Remember how a matrix multiplication works. We have a triple for loop of the form

    for i in range(n):
        for j in range(n):
            for k in range(n):
                C[i, j] += A[i, k] * B[k, j]
   
The most trivial way to parallelize the execution is to handle the two outer loops in parallel and have the inner loop be handled by the kernel.

In [6]:
kernel = """
__kernel void simple_matmul(const int N,
                          const __global float* A,
                          const __global float* B,
                          __global float* C){
        // Thread identifiers
        const int globalRow = get_global_id(0);
        const int globalCol = get_global_id(1);
        // Compute a single element (loop over K)
        float acc = 0.0f; 
        for (int k=0; k<N; k++)
            acc += A[N * globalRow + k] * B[N * k + globalCol];
        // Store the result
        C[globalRow*N + globalCol] = acc;
        }
"""

In [7]:
prg = cl.Program(ctx, kernel).build()
simple_matmul = prg.simple_matmul

Let's run the kernel.

In [None]:
with Timer() as t:
    event = simple_matmul(queue, (n, n), (1, 1), np.int32(n), a_device, b_device, c_device)
    event.wait()
print(t.interval)

The execution is quite slow. One issue is that we have a lot of load operations from the global memory compared to the computations. This is not an issue on machines with large and sophisticated caches (such as an Intel Xeon). The following kernel proceeds by creating work groups and assigning subblocks to each workgroup.

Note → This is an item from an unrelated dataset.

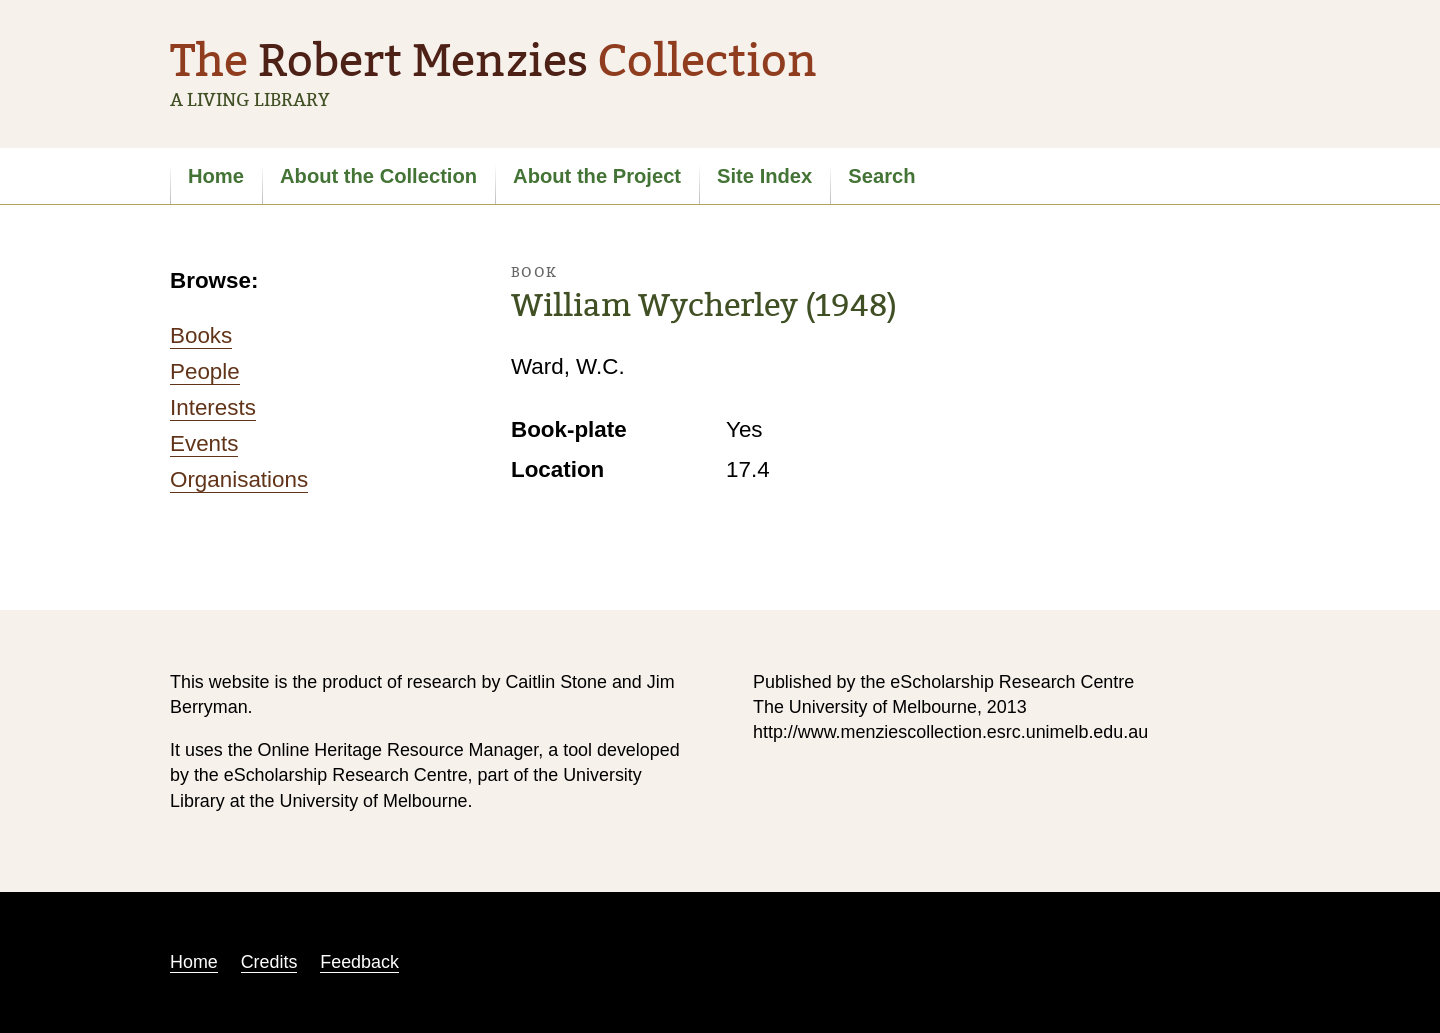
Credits (269, 962)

In the following we define the local work group size through the C macro *TS*.

In [8]:
kernel = """
__kernel void blocked_matmul(const int N,
                      const __global float* A,
                      const __global float* B,
                      __global float* C) {
                      
    // Thread identifiers
    const int row = get_local_id(0); // Local row ID (max: TS)
    const int col = get_local_id(1); // Local col ID (max: TS)
    const int globalRow = TS*get_group_id(0) + row; // Row ID of C (0..M)
    const int globalCol = TS*get_group_id(1) + col; // Col ID of C (0..N)
 
    // Local memory to fit a tile of TS*TS elements of A and B
    __local float Asub[TS][TS];
    __local float Bsub[TS][TS];
 
    // Initialise the accumulation register
    float acc = 0.0f;
    
    // Loop over all tiles
    const int numTiles = N/TS;
    for (int t=0; t<numTiles; t++) {{
 
        // Load one tile of A and B into local memory
        const int tiledRow = TS*t + row;
        const int tiledCol = TS*t + col;
        Asub[row][col] = A[tiledCol + N * globalRow];
        Bsub[row][col] = B[globalCol + tiledRow * N];
 
        // Synchronise to make sure the tile is loaded
        barrier(CLK_LOCAL_MEM_FENCE);
 
        // Perform the computation for a single tile
        for (int k=0; k<TS; k++) {{
            acc += Asub[row][k] * Bsub[k][col];
        }}
 
        // Synchronise before loading the next tile
        barrier(CLK_LOCAL_MEM_FENCE);
    }}
 
    // Store the final result in C
    C[globalCol + globalRow * N] = acc;
}
"""

In [9]:
ts = 4
prg = cl.Program(ctx, kernel).build(options=['-D', 'TS={0}'.format(ts)])
blocked_matmul = prg.blocked_matmul

In [12]:
with Timer() as t:
    event = blocked_matmul(queue, (n, n), (ts, ts), np.int32(n), a_device, b_device, c_device)
    event.wait()
print(t.interval)

2.015583038330078


It is now easy to experiment with different work group sizes. Optimal work group sizes depend on the details of the underlying architecture.

## Exercise

OpenCL nows vector variables of the type `float2`, `float4`, etc. These store multiple floats at the same time and can often be better optimized by the underlying runtime system for the in-built SIMD architecture. Check out the OpenCL standard to learn about these vector types and try to use them in the kernel.